Now there’s peace, Coffee anyone?

By Duruthu Edirimuni Chandrasekera

Taking a walk through the newly opened coffee house at the World Trade Centre (WTC) –-- Coffee Bean and Tea Leaf -- eyeing its bagels and cappuccinos and some other goodies with unpronounceable names, the first impression one gets is that Sri Lankans seem to be fast developing their posh tastes and the second is that WTC is back in action which means it’s no more a High Security Zone (HSZ). This is when the idea of peace really sets in.

WTC no more a HSZ
"Confidence is building up and offices are returning to the WTC. This was the main reason to open an outlet at this location,” Ashvin Mohinani, Director, Front Door (Private) Limited, owners of the Coffee Bean and Tea Leaf, told the Business Times on the sidelines of opening their third coffee house at WTC recently. Sarath Sathiamoorty, Partner Coco Veranda which is a home grown coffee house concept that started a little over a year ago has similar sentiments. “Peaceful times are ahead.
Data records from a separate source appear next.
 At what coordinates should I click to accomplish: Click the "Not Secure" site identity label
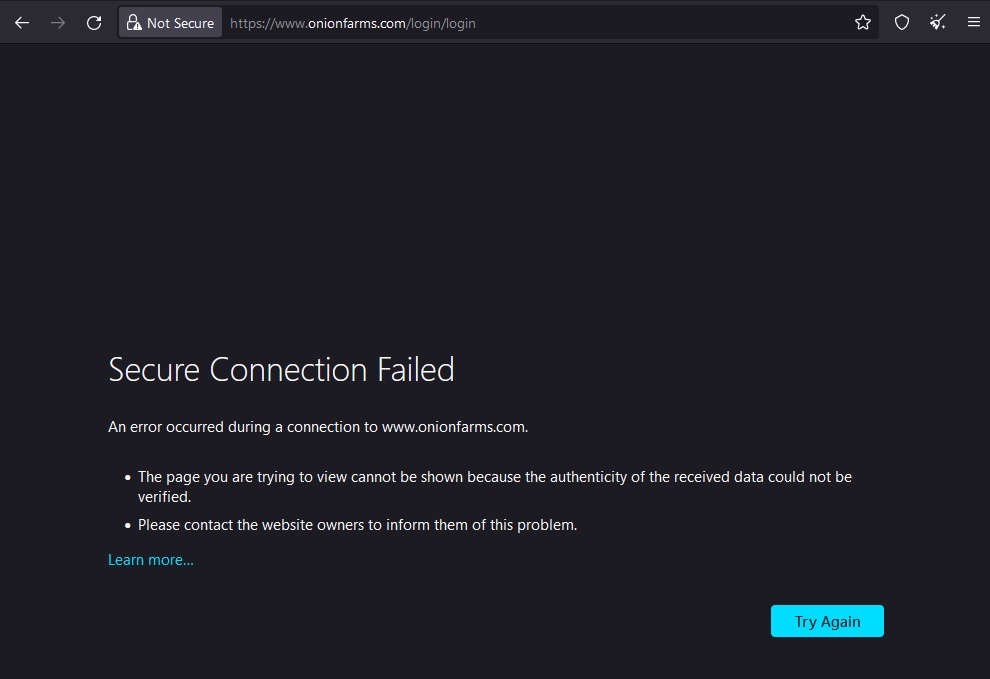point(180,23)
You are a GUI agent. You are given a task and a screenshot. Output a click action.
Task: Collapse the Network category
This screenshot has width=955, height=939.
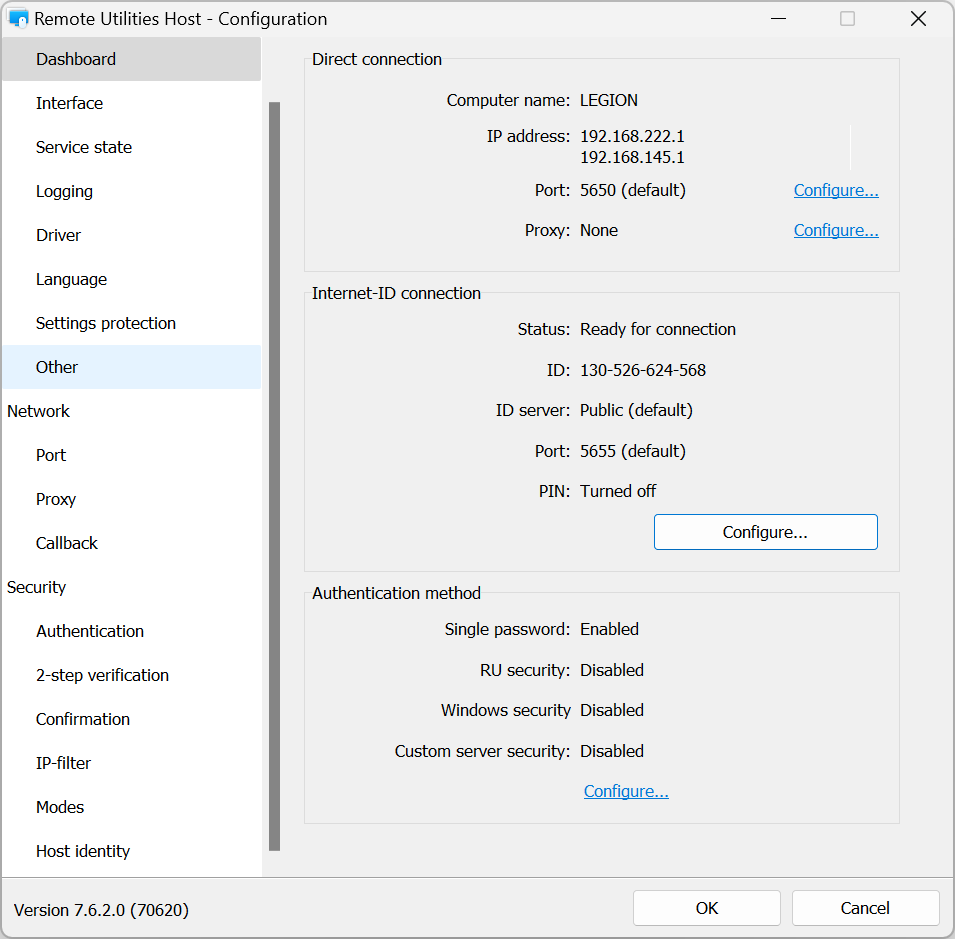39,411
The purchasing power seems to be back and it’s a great time for such a business,” he noted.

A coffee house patron noted that many will step off their normal path to support a really great place, run by wonderful people, with great coffee, fine eats, cool music, and comfortable seats where no one will bother you if you want to sit and fiddle on your laptop – all made possible due to peace.

All because of peace
Ajit Dias, Chairman, Barista – an Italian franchise operating out of India agreed, saying that peace has changed the economic conditions of the country. “Such types of businesses are a direct result of peace. Peace brings change in business situations, which in turn brings about change in consumer habits," he said.
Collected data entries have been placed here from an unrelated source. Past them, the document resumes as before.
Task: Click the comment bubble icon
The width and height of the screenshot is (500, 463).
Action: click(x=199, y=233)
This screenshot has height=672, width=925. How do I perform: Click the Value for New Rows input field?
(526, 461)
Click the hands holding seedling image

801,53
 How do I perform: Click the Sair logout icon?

Mr. Mohinani explained that Sri Lankans were ready for an international chain which is what Coffee Bean is, which also brings about the fact that consumers now have more purchasing power, given that Coffee Bean’s prices are somewhat higher than its counterparts.

More coffee
He noted that all the coffee making equipment at Coffee Bean is state-of-the-art and imported from Italy, adding that this franchise was founded in Southern California in 1963 by Herbert Hyman as a family-owned business – making it the oldest privately owned specialty coffee and tea retailer in the US with the brand now in more than 750 cafes in 22 countries. “It’s important to give consumers a choice (now that peace has set in),” he said, noting that Coffee Bean's Horton Place outlet has seen a 12% growth last year while the airport outlet has seen a smaller growth.

He added that at WTC all types of customers patronize and the WTC outlet will cater to the rising demands of the business community in Colombo’s central commercial district at a time when Sri Lanka is making rapid economic progress and increasingly attracting the global business. Mr. Dias also noted that Barista also has seen a greater growth in business in the last few months.

More brew
Barista, Delifrance, Commons and Hotshots are some of the older coffee houses, while Coco Veranda, Coffee Stop and Coffee Bean are the later additions and some of these chains are gearing to start more branches in the Colombo suburbs.

"Big tour coaches come in to Horton place (after the war), because of freedom of movement," Mr. Mohinani added. “We anticipate the new Coffee Bean to flourish as a social meeting location for friends, colleagues and business associates alike,” Godfrey Aloysius, co- Director of the company noted.

Fat taxes? Sour taste!
Some coffee shop owners lament saying the coffee ranges which they import from Brazil, Ethiopic and Columbia, etc. are taxed 150% per kilogramme. "We've been lobbying for a duty reduction, but they (the Customs Department) insist that it's an imported luxury item," a coffee business owner noted.